Work order
Look for the line with "You are a GUI" in the entries below, then extract that line and all lines after it exactly, with pictures left out.
------ Source records
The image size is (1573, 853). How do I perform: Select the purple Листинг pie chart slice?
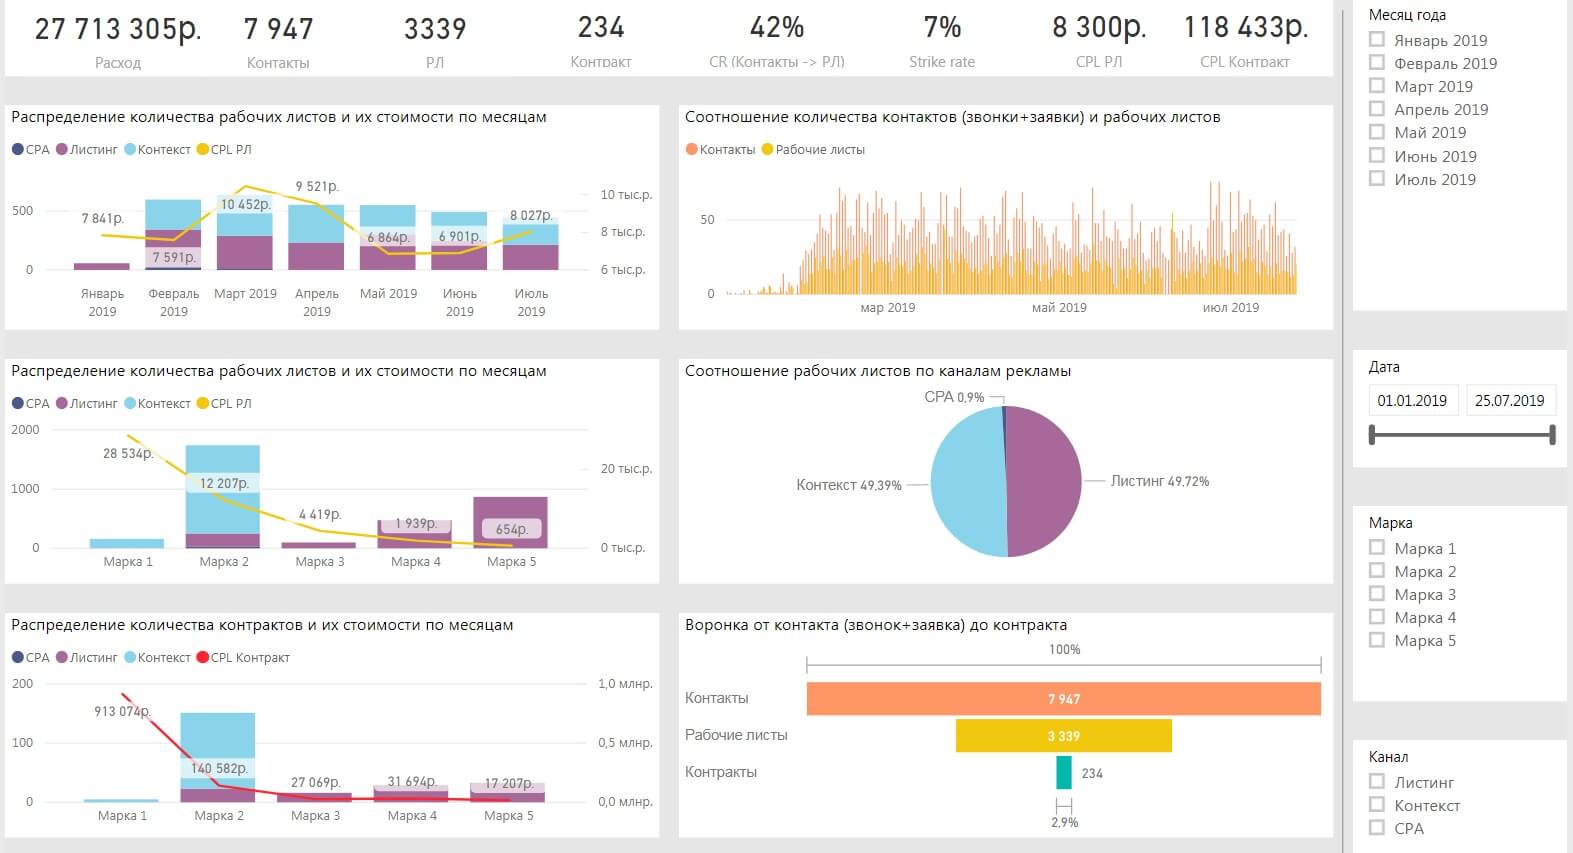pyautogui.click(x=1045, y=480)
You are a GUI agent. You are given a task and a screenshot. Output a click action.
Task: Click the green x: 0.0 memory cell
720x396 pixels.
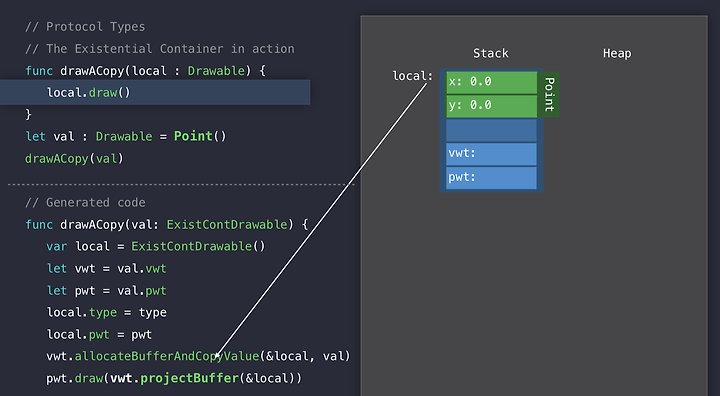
------------
Reply to the task
You are a GUI agent. You are given a task and a screenshot. Output a click action.
Task: Click the green x: 0.0 memory cell
720x396 pixels.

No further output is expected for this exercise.